A handful of old college friends reunite for a wedding held at the groom’s family estate. During the reception, one of the friends (Victor) wanders to the master bedroom of the groom’s mother, and passes out on her bed. When she wakes him up, she shows him a locked compartment in her dresser where she keeps her jewelry and a sketch of an 114 carat necklace found in Nazi occupied France. Victor secretly steals the sketch, and tries to track down the necklace lost during the war. Meanwhile, two of his friends (Kezia and Nathaniel) begin to worry about Victor, who is acting oddly. The three of them end up in France, chasing down a necklace that may exist only fictionally.
Anyone else watching the Netlix show Friends from College? This book reminded me a lot of that show. Granted, this novel and the Netflix show are different stories. However, they both center around a group of friends who met in college, who years later are still trying to make sense of their messy lives. In both cases the characters are self-absorbed, self-pitying, and immature. Additionally, both stories attempt to balance the childishness of the characters with an overarching air of dry comedy. They are unceasingly droll. One pulls it off better than the other. The Netflix show boasts a stellar cast (Keegan Michael Key, Fred Savage, Jae Suh Park, Billy Eichner, Nat Faxon, just to name a few of my favorites) that give life to an otherwise tired narrative. I may have enjoyed The Clasp more if it were a TV show with an all-star comedic cast.

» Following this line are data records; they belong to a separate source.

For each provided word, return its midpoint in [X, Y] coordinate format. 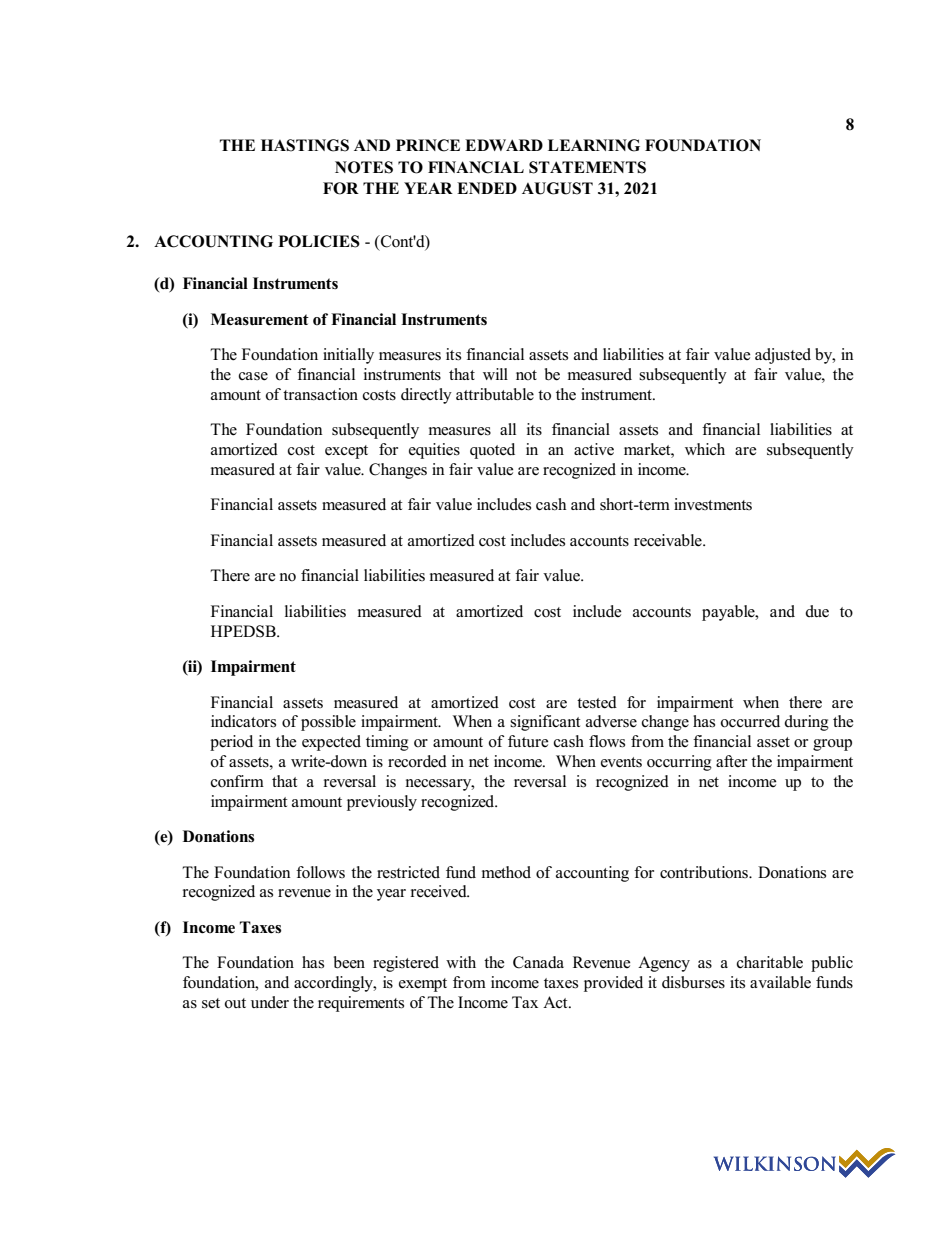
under [270, 1002]
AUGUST [557, 188]
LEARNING [594, 145]
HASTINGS [305, 145]
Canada [538, 962]
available [780, 982]
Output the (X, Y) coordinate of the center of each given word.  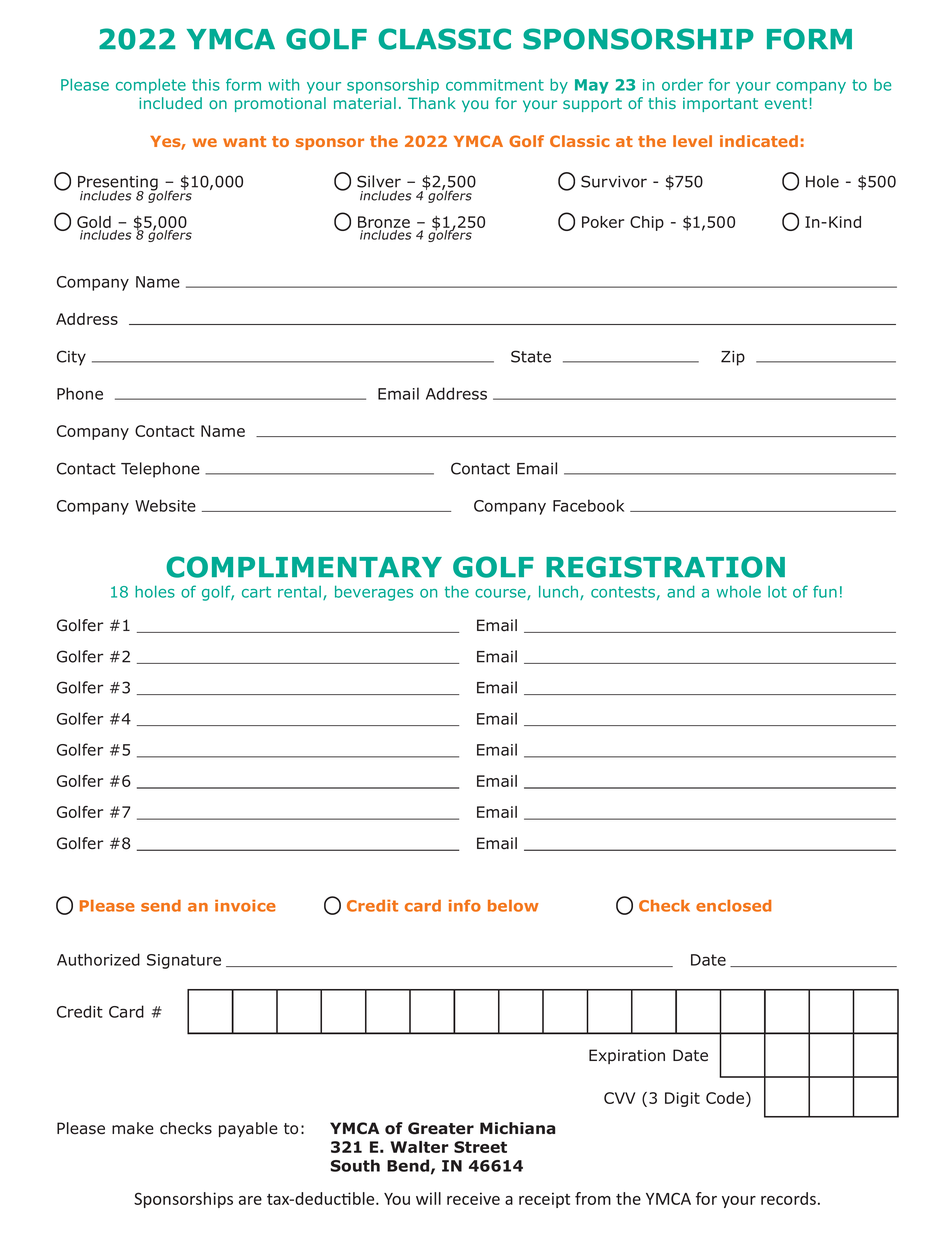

In print, this novel just didn’t do it for me. I was annoyed by the characters. They were one-dimensional. Nathaniel is a womanizer whose heart is literally too small; he has a physical and emotional heart condition. With a misplaced sense of superiority, Victor disdainfully scoffs at everyone and everything, but himself never contributes anything of value to the world. Kezia has a more-than-plutonic, less-than-romantic, relationship with both Victor and Nathaniel. She’s in a job she doesn’t really like, chasing boys she doesn’t seem to like. She’s not very interesting. None of them are especially interesting.
I’ve grown tired of stories about full-grown adults dissatisfied with their perfectly decent lives. There is no real plight in these stories. The characters are steeped in discontent, apathetically capitulating to personal growth, if they grow at all. There are so many more interesting stories in the world, about characters who give a damn.
It’s not all bad. There is an observational wit throughout that I appreciated. For example, when one of the characters lands in Florida to attend the wedding, Crosley writes:
“He was dubious of his environs. Florida – rather, the stretch of it he had witnessed from the airport: causeways and condominiums, Sunrise Liquor and Sunset Dental, bank branches surrounded by menacing palmetto plants – was trying to trick him into thinking it was a real place”.
I’ve been to Florida in all its surreal glory. If you ask me, that’s a pretty spot-on description. Much later in the story, the character, Nathaniel, observes the differences between L.A. and Paris:
“If Los Angeles, with its youthful obsessions, made life feel like death, then Paris made death feel like life”.
These little witticisms kept me reading. I wanted to like the book, as much as I suspect I might like the author. Crosley is adept at describing places with punchline-y pith.
The book also picked up a bit towards the end. When the characters end up in France, a little more action kicks in, and propels the story forward. Arguably, the characters undergo a modicum of personal growth before the book concludes. I still found them tedious, but less so than in the beginning.
Reviews are a curious business. They are subjective; hopefully (but not necessarily) educated opinions. I try to remain somewhat objective when writing reviews – providing supporting arguments, based on the text in question, to back up my assessment of a book. I want every book to get a fighting chance at finding its audience. While reading this book, and especially while writing this review, I wondered – did I read impartially?
It’s well-known among readers that after a love affair with one book, it’s quite challenging to derive satisfaction from a new book. Rebound books are needed. The last book I read made me indelibly happy. Perhaps I needed a little time before picking up my next book. Likewise, did I compare this book too closely to the aforementioned Netflix show? Did my feelings about The Clasp suffer from my comparison to a show with a slightly similar premise? I don’t know.
I can offer only this – in all likelihood my enjoyment of this book was partially inhibited by external factors. However, I stand by my assessment that immature, discontent, adult characters halfheartedly “finding themselves” is a tiresome recurrence in literature. Crosley is a skilled writer. Personally, I connected more with her narrative tone than I did with the story itself.